Jahrespressekonferenz
Neuer Auszahlungsrekord: 29 Mio. € für Modellprojekte im Jahr 2009
Die Hertie-Stiftung hat für ihre Projektarbeit in der vorschulischen und schulischen Erziehung, der akademischen Bildung und der Forschung im Jahr 2009 29,4 Mio. € ausgezahlt und damit einen neuen Rekord erzielt. Gleichzeitig konnte sie mit einer Performance von +9,2 Prozent die Vermögenseinbußen, die sie 2008 im Zuge der Finanzmarktkrise hinnehmen musste, nahezu ausgleichen.
„Durch ein breit gefächertes Portfolio war es möglich, den Wert des Vermögens nach dem Einbruch im letzten Jahr wieder substanziell zu steigern. Die Nachhaltigkeit der Projektarbeit ist damit gesichert“, so Dr. Michael Endres, Vorstandsvorsitzender der Hertie-Stiftung, am 4. Mai 2010 auf der Jahrespressekonferenz. Die Gesamterträge aus dem Vermögensmanagement beliefen sich 2009 auf 27,1 Mio. €, davon 15,5 Mio. € aus Wertpapieranlagen und 5 Mio. € aus Immobilien.

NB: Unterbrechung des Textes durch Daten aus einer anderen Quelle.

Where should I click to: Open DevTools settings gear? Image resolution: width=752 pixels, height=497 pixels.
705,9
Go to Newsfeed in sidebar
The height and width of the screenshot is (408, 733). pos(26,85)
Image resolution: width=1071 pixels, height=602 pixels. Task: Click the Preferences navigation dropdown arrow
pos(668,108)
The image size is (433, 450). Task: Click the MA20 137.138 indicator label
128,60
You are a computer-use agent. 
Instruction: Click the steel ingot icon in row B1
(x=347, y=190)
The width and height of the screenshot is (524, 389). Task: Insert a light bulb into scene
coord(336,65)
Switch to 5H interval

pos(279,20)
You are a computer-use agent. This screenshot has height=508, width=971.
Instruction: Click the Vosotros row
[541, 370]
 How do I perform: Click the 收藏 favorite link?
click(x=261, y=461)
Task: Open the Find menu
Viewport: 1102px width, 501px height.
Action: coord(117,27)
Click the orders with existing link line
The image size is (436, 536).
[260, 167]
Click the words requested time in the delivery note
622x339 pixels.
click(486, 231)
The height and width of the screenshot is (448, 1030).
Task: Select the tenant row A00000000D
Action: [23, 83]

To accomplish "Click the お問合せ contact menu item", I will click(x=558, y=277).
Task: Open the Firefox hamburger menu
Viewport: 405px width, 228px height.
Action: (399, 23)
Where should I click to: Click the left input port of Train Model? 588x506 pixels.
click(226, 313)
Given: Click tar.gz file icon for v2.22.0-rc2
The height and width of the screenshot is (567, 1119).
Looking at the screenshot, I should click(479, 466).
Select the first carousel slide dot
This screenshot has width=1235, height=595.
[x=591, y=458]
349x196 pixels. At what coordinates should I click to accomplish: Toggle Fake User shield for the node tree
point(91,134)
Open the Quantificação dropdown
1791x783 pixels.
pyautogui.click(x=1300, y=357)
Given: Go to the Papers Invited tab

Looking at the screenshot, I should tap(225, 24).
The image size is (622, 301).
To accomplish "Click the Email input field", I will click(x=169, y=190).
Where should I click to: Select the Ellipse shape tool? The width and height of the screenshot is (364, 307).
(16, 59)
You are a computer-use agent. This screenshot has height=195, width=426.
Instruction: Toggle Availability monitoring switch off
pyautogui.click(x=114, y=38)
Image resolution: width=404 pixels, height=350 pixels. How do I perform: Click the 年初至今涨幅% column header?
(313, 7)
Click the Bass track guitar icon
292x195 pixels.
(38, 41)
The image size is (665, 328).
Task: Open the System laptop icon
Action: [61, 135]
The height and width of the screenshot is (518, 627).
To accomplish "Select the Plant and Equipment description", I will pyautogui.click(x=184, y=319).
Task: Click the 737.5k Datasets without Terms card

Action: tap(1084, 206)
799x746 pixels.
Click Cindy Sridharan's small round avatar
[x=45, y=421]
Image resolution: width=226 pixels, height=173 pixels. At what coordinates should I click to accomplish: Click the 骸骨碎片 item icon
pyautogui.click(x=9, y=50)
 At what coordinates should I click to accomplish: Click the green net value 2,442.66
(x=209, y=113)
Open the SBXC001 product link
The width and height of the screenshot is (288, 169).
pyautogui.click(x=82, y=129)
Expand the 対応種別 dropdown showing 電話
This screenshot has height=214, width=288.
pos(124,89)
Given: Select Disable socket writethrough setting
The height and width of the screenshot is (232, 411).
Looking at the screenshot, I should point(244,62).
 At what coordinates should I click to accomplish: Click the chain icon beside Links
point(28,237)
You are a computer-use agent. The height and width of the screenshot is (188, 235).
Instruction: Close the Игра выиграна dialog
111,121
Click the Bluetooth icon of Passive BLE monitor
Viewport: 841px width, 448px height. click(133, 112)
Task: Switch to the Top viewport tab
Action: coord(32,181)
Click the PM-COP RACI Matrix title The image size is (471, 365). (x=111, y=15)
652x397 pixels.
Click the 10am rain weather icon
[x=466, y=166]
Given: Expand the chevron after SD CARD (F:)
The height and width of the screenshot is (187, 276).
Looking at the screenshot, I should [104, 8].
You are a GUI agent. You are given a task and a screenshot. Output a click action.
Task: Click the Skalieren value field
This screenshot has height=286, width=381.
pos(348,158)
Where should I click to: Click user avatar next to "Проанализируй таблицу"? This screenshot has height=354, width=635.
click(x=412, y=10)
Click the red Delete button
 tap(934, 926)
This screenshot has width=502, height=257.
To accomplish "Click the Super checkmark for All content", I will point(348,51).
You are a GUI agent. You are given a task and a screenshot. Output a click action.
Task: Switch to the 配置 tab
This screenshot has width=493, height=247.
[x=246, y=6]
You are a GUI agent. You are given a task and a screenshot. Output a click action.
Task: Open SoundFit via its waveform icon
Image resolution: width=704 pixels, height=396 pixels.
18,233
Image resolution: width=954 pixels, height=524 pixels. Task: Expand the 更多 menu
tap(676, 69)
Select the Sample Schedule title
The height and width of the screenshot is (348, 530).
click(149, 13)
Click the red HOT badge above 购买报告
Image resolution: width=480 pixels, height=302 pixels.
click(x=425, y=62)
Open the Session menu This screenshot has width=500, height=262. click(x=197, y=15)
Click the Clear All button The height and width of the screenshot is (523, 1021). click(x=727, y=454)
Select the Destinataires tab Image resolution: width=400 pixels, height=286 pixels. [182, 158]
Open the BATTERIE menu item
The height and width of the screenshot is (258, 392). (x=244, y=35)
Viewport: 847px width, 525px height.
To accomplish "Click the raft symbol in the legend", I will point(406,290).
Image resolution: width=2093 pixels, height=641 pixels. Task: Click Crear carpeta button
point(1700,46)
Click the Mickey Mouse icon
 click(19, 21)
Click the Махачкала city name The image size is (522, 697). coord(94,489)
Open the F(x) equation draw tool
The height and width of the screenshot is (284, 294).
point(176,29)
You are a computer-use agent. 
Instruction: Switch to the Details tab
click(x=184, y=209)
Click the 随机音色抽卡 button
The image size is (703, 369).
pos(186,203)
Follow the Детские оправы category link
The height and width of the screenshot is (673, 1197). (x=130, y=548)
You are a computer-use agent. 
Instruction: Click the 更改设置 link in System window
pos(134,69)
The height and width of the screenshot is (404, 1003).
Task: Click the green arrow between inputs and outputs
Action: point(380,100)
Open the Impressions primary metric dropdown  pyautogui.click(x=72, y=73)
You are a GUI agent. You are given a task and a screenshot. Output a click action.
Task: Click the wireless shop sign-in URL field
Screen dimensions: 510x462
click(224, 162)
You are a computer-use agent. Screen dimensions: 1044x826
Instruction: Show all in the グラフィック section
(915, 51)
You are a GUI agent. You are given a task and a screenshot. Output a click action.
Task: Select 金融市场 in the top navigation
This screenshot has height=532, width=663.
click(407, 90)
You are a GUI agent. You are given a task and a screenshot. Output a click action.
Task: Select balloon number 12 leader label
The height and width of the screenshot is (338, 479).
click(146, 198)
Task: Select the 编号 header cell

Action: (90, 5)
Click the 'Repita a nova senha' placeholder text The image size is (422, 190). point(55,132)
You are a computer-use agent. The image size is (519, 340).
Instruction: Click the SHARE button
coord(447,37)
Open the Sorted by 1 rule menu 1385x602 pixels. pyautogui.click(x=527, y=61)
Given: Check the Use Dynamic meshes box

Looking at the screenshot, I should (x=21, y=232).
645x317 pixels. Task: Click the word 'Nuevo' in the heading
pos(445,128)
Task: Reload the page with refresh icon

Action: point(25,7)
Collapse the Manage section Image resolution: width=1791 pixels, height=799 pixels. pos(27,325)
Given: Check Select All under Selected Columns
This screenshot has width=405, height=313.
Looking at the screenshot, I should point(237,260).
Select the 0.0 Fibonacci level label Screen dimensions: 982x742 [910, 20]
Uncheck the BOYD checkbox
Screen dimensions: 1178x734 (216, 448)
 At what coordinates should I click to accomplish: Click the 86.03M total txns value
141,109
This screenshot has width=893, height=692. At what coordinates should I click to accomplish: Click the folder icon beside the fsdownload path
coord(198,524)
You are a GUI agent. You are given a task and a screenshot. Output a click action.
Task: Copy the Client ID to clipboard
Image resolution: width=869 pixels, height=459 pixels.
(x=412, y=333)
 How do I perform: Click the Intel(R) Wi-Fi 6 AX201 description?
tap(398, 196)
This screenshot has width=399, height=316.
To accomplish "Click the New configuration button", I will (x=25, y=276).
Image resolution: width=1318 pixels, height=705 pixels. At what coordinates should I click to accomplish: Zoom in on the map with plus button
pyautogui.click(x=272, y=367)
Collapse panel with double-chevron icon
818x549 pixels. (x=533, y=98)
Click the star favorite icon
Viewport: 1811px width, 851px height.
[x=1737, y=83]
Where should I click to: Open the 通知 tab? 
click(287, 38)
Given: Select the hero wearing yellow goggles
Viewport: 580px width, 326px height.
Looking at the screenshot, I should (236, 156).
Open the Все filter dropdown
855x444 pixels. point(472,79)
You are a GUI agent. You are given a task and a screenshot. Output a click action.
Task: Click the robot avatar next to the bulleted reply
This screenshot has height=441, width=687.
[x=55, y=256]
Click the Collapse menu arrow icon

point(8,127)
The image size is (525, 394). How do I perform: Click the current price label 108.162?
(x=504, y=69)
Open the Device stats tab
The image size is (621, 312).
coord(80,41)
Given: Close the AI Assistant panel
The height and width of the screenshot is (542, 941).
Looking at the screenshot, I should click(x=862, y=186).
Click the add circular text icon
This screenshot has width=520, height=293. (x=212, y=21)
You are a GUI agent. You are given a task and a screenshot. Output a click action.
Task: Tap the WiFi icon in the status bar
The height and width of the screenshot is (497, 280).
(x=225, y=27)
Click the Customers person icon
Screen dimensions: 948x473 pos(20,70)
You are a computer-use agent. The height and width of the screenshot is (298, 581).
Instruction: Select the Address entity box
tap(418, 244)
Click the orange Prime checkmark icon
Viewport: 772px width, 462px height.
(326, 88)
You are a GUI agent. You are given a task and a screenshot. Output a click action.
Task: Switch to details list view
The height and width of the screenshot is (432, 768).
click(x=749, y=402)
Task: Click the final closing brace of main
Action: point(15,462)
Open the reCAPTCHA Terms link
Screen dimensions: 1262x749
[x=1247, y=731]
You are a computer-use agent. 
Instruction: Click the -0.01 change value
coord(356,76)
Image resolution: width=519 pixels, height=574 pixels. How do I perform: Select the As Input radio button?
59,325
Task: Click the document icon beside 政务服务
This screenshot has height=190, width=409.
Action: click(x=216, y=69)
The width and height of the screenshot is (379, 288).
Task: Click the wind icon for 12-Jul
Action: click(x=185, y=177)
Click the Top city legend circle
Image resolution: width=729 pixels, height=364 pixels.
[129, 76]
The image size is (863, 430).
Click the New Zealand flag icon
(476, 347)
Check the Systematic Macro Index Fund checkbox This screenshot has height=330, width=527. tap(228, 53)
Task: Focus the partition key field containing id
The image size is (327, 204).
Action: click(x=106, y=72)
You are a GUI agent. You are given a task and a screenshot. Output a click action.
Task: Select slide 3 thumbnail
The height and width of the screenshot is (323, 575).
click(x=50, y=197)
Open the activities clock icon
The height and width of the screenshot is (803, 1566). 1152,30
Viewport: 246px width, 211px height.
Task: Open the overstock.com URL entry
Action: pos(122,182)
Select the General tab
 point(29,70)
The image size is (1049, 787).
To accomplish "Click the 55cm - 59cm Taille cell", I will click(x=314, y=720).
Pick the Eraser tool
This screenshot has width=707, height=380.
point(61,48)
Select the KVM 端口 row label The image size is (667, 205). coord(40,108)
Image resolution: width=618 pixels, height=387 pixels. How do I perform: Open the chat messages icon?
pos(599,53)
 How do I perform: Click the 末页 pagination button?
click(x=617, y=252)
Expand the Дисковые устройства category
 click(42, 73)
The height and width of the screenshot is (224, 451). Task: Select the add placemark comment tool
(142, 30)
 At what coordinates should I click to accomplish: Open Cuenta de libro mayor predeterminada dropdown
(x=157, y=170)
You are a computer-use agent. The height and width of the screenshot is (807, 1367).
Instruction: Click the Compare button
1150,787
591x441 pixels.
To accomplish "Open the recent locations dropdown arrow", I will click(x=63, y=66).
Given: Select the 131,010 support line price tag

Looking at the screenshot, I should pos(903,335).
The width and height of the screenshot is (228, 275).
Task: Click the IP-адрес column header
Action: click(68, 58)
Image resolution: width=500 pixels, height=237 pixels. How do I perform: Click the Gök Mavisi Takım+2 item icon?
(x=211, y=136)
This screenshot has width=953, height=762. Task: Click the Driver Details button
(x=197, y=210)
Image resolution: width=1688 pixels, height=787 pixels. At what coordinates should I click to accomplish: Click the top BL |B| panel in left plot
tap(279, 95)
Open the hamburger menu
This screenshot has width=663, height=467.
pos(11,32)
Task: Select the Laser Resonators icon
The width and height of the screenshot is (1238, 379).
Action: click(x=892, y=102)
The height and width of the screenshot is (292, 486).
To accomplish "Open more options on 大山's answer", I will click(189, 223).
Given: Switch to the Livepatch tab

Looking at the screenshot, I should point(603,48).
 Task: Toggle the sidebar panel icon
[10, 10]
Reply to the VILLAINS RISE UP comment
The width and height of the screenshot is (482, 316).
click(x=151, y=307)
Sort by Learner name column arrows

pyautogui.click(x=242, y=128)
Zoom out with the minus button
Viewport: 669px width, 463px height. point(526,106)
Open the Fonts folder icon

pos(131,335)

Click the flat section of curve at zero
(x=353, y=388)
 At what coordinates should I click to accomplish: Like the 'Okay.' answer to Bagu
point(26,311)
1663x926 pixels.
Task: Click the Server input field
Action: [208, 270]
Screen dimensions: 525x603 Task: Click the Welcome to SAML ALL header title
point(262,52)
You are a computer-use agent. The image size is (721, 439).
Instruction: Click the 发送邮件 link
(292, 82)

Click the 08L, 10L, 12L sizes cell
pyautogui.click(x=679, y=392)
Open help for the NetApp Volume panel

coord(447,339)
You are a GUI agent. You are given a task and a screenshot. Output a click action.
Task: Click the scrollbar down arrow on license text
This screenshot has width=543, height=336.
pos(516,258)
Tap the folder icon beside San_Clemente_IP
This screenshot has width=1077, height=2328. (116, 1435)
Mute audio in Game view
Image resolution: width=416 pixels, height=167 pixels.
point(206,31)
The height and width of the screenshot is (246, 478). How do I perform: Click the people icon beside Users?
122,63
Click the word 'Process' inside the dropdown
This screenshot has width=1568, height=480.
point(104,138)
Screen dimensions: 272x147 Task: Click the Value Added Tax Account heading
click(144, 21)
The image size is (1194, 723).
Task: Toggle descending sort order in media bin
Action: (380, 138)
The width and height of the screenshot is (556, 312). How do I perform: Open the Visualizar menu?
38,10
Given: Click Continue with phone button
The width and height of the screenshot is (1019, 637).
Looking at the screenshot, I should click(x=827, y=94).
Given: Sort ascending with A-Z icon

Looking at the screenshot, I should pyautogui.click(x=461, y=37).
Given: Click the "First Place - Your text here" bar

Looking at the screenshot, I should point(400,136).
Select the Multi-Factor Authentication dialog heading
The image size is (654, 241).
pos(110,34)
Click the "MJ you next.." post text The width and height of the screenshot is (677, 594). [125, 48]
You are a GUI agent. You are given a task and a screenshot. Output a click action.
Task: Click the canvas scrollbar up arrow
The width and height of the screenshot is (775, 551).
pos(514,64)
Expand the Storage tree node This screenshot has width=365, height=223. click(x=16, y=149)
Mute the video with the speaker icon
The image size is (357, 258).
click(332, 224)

Die Stiftung profitierte dabei von den kräftigen Kurserholungen an den internationalen Börsen im Jahresverlauf. Die Kursgewinne des Jahres 2009 nutzte sie, um ihre stillen Reserven, mit denen sie die Verluste 2008 zum größten Teil aufgefangen hatte, wieder zu erhöhen. Mit einem Vermögen von rund 800 Mio. € zählt die Hertie-Stiftung zu den größten deutschen Privatstiftungen. Ihre Ausgaben für die Projektarbeit lagen in den zurückliegenden fünf Jahren jeweils über 25 Mio. €.